🤖 AI Summary
Modeling real-world interactive scenarios via multi-agent simulation traditionally relies heavily on domain experts, resulting in high costs and poor scalability. This paper introduces the first end-to-end, game-theoretic framework for automatic formalization, which compiles natural-language descriptions of interactive scenarios directly into executable and verifiable logic programs (ASP/Prolog). Methodologically, it employs a large language model (LLM)-driven, multi-agent collaborative pipeline—leveraging Claude 3.5 Sonnet and GPT-4o—to perform rule generation, syntactic validation, tournament-based simulation, and semantic verification against payoff matrices, augmented by constraint solvers to ensure logical consistency. Its key contributions are a novel game-theory-guided agent architecture and a dual-layer verification mechanism (syntactic + semantic). Evaluated on 110 two-player, two-action (2×2) games, the framework achieves syntactic correctness rates of 99.82%–100% and semantic correctness of 76.5%–77%, substantially improving both formalization efficiency and fidelity.
📝 Abstract
Multi-agent simulations facilitate the exploration of interactions among both natural and artificial agents. However, modelling real-world scenarios and developing simulations often requires substantial expertise and effort.
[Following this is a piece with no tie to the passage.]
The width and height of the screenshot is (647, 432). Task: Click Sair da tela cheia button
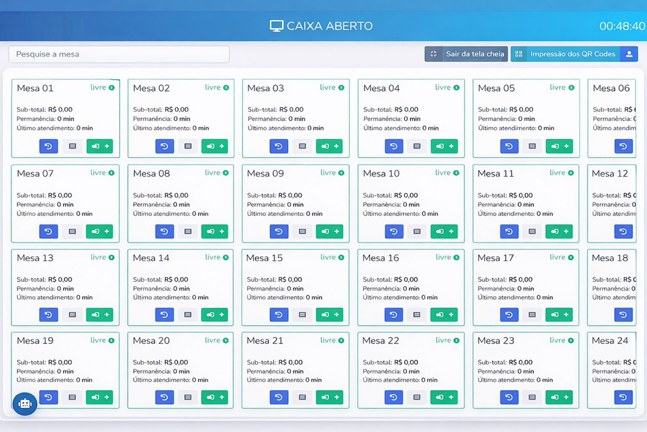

To streamline this process, we present a framework that enables the autoformalization of interaction scenarios using agents augmented by large language models (LLMs) utilising game-theoretic formalisms. The agents translate natural language descriptions of interactions into executable logic programs that define the rules of each game, ensuring syntactic correctness through validation by a solver. A tournament simulation then tests the functionality of the generated game rules and strategies. After the tournament, if a ground truth payoff matrix is available, an exact semantic validation is performed. We evaluate our approach on a diverse set of 110 natural language descriptions exemplifying five $2 imes2$ simultaneous-move games, achieving 100% syntactic and 76.5% semantic correctness in the generated game rules for Claude 3.5 Sonnet, and 99.82% syntactic and 77% semantic correctness for GPT-4o. Additionally, we demonstrate high semantic correctness in autoformalizing gameplay strategies. Overall, the results highlight the potential of autoformalization to leverage LLMs in generating formal reasoning modules for decision-making agents.